From the very first line, Kuang seizes our attention, introducing us to the central conflict of the story and our unreliable narrator, June Hayward. June is nothing but trouble, a frustrating protagonist that had me yelling at her over all her terrible choices, but I found myself unable to put the book down.

As an author of a forgotten debut novel with minor success, Hayward’s connection to the literary world hangs by a thread. Athena, on the other hand, is everything June is not. The two women share a tenuous friendship born from their school days, though June envies Athena’s success and blames the industry’s focus on diversity—Athena is Chinese—for her own failures. As June bitterly puts it, “...no one cares about the inner musings of a plain, straight, white girl from Philly.” On the night Athena dies, choking on a pancake, June leaves Athena’s apartment with Athena’s unfinished manuscript of The Last Front, a novel about Chinese laborers during World War I. Convinced she deserves ownership as a kind of reparation, June rebrands herself as Juniper Song—ethnically ambiguous—and publishes the book as her own.

Yellowface explores themes such as racism, cultural appropriation, and the complex world of the publishing industry. Despite their flaws, Kuang makes each character compelling in their own way, especially embracing June’s complexity. Through June as our protagonist, Kuang wins our sympathy, weaving a narrative that makes readers root for June in deeply unsettling ways. Labelled as satire, dark humor is scattered throughout the novel as a critique of the absurdity and hypocrisy of the publishing industry. Kuang herself describes Yellowface as “a horror story about loneliness in a fiercely competitive industry,” hinting at the psychological toll June experiences.

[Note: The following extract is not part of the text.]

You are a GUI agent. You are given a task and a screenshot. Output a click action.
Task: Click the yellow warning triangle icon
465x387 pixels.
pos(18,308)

My biggest issue was the novel’s pacing, which undermined Kuang’s sharp social commentary. The plot moved so quickly that I found myself with little time to absorb the weight of its ideas. Kuang shares topics that cannot be simply skimmed over and sacrificed at the cost of finding out what happens to our protagonist.

Ultimately, it’s the creative way Kuang grapples with and tackles each of the individual issues within the novel that makes it so memorable. From mental health to racism to social media, Yellowface touches on it all. Kuang’s writing is beautiful, delicate, and haunting, leaving me shook and yet, at the same time, wanting more.